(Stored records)
▽

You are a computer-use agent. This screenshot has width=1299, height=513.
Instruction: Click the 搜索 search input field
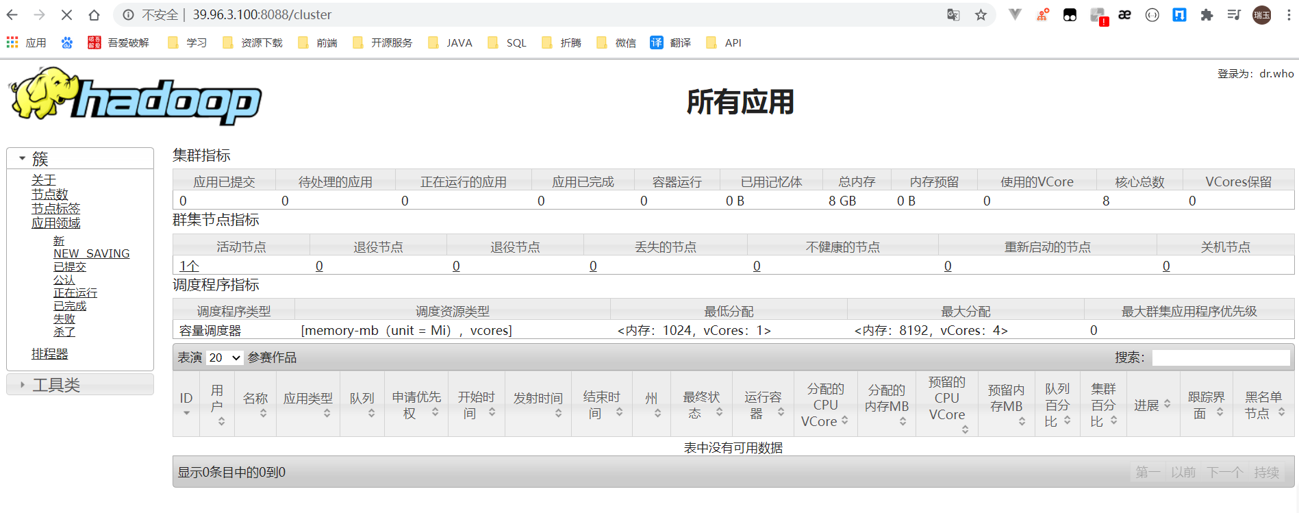coord(1221,358)
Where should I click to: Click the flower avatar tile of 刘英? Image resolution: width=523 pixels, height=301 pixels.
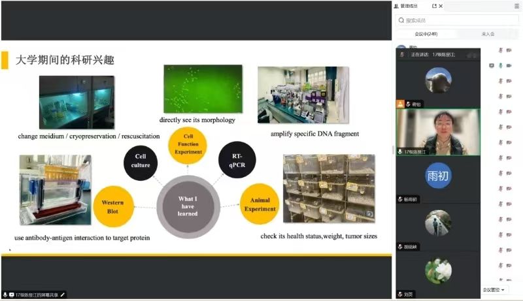(x=438, y=270)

△

* Exercise details *
Nothing but the pictures is to be left out; repeat the data exactly.

* Response *
You are a computer-use agent. This screenshot has width=1299, height=513.
Instruction: Click the 搜索 search input field
coord(1221,358)
Where should I click to: Click the flower avatar tile of 刘英? Image resolution: width=523 pixels, height=301 pixels.
(x=438, y=270)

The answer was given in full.